[发明专利]一种类泛素蛋白蛋白酶的生产方法

说明书

本发明提供一种类泛素蛋白蛋白酶的生产方法，涉及基因工程技术领域。本发明的SUMO蛋白酶的生产方法，包括：1)构建SUMO蛋白酶表达载体；2)将所述SUMO蛋白酶表达载体转化至宿主菌，筛选获得基因工程菌；3)对所述基因工程菌进行培养，从培养液中提取SUMO蛋白酶。本发明的SUMO蛋白酶表达载体的表达量高，SUMO蛋白酶的提取方法简便，适合工业化大规模生产；特别是，本发明方法生产的SUMO蛋白酶的活性高，在用于切割去除融合标签以获得目的蛋白等方面具有良好的应用前景。

技术领域

本发明涉及基因工程技术领域，特别是涉及一种SUMO蛋白酶的生产方法。

背景技术

SUMO蛋白酶是一种具有较高活性的半胱氨酸蛋白酶，来源于酵母编码的MIP1基因，能够特异性识别UBL蛋白的三级结构SUMO(Small Ubiquitin-Like Modifier)，并依赖正确的蛋白质构象；即，在仅有完整序列而没有正确结构时，SUMO蛋白酶是不能对目标蛋白进行切割的。SUMO蛋白酶是目前切割特异性最好的蛋白酶，可在较广泛的作用温度和PH范围(pH7-9)内发挥作用。

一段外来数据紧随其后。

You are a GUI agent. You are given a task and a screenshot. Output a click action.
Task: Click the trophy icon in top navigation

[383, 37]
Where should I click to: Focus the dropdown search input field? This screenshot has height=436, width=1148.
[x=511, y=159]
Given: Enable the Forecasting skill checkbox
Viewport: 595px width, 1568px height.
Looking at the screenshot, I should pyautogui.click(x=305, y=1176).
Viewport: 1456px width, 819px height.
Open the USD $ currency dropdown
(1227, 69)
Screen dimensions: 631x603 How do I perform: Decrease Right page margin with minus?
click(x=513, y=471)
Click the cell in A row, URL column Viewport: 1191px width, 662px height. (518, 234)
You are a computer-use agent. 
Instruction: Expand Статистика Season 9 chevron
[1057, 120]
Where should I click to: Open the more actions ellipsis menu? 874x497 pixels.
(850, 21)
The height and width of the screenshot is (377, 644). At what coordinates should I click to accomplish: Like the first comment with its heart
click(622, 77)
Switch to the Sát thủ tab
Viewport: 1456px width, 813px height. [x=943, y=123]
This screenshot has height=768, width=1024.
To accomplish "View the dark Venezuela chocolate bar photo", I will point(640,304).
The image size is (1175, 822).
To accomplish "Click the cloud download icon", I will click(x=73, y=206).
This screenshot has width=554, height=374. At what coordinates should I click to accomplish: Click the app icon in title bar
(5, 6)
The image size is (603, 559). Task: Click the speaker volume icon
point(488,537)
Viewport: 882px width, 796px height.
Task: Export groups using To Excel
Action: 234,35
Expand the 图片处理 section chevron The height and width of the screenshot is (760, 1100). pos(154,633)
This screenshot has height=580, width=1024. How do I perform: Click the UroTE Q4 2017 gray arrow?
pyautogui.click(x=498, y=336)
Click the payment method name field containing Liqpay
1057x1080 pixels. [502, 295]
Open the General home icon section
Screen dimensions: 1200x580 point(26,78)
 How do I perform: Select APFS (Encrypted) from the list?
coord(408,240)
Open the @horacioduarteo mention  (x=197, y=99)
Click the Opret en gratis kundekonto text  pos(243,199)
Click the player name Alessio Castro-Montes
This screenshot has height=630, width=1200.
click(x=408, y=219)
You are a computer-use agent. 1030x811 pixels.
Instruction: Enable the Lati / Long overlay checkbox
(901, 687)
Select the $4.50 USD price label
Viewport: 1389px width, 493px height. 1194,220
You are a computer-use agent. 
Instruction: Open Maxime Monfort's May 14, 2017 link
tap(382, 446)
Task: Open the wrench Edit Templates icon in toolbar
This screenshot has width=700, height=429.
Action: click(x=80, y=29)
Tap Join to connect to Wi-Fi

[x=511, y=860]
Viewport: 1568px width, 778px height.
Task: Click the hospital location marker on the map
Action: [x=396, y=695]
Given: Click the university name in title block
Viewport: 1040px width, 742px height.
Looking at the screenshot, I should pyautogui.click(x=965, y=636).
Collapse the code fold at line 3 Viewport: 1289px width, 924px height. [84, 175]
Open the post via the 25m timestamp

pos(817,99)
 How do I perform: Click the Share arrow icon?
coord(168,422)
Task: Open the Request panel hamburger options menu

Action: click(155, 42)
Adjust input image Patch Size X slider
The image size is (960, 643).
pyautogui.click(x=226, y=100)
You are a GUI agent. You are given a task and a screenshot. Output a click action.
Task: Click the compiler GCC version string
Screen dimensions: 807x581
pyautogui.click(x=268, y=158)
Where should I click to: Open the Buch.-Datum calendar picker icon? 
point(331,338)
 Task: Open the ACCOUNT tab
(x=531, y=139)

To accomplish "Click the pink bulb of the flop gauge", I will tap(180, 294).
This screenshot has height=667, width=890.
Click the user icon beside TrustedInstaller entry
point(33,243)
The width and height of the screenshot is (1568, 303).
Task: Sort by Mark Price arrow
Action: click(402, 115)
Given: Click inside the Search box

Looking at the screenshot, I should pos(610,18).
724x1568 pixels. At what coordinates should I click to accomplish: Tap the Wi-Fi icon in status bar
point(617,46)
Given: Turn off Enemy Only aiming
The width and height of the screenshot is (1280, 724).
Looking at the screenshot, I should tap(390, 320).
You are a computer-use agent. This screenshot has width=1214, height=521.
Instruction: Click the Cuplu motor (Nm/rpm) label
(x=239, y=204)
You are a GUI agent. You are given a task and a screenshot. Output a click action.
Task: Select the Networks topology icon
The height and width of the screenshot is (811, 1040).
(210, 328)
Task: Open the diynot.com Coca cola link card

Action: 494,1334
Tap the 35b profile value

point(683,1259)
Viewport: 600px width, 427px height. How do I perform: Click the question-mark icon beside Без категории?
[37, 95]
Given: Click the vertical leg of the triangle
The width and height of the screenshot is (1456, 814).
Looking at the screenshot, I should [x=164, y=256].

由于靶蛋白可以通过与类泛素蛋白(sumo)进行融合表达，以提高靶蛋白的可溶性；因此，高活性的SUMO蛋白酶可用于切割去除融合标签获得目的蛋白。目前，市场上SUMO蛋白酶的生物活性普遍较低，此外常规的的SUMO蛋白酶生产方法通常步骤繁琐，且成本较高。因此，提高SUMO蛋白酶的表达量及活性，同时减少生产成本，是非常有必要的。

公开号为CN 108774634 A的中国专利申请公开了一种重组SUMO蛋白酶在大肠杆菌中的生产方法，包括以下步骤：S1、PET-21b-SUMO蛋白酶表达质粒的构建；S2、SUMO蛋白酶的诱导表达与鉴定；S3、SUMO蛋白酶的纯化与鉴定。该方法应用大肠杆菌表达系统，通过设计表达载体，实现了重组SUMO蛋白酶在大肠杆菌中的表达。然而，该方法SUMO蛋白酶的表达量及活性提高程度有限，无法适应工业化大规模生产。

鉴于此，特提出了本发明。

发明内容

本发明提供一种SUMO蛋白酶的生产方法，利用该方法生产SUMO蛋白酶时，SUMO蛋白酶的表达量以及活性显著提高。

本发明提供一种SUMO蛋白酶的生产方法，按照下述步骤进行：

1)构建SUMO蛋白酶表达载体；

2)将所述SUMO蛋白酶表达载体转化至宿主菌，筛选获得基因工程菌；

3)对所述基因工程菌进行培养，从培养液中提取SUMO蛋白酶。

步骤1)中，所述SUMO蛋白酶表达载体为pET30a-stag-Bsulpstar。

步骤2)中，所述宿主菌为枯草芽孢杆菌(Bacillus subtilis)。

进一步地，步骤2)包括：

将质粒pET30a-stag-Bsulpstar与感受态细胞混匀，随后进行冰浴、水浴热击、冰浴，再于培养基中进行复苏培养；

将复苏培养后的培养液涂布于含有卡那青霉素和氯霉素的固体培养基中进行培养，培养后挑取单克隆并筛选阳性转化子，获得基因工程菌。

已经于2021年4月30日，保藏于中国微生物菌种保藏管理委员会普通微生物中心(CGMCC)，地址：北京市朝阳区北辰西路1号院3号，中国科学院微生物研究所，保藏编号为CGMCC No.22263，建议的分类命名为枯草芽孢杆菌Bacillus subtilis。

进一步地，所述固体培养基中卡那青霉素的浓度为45-55μg/mL，氯霉素的浓度为30-40μg/mL。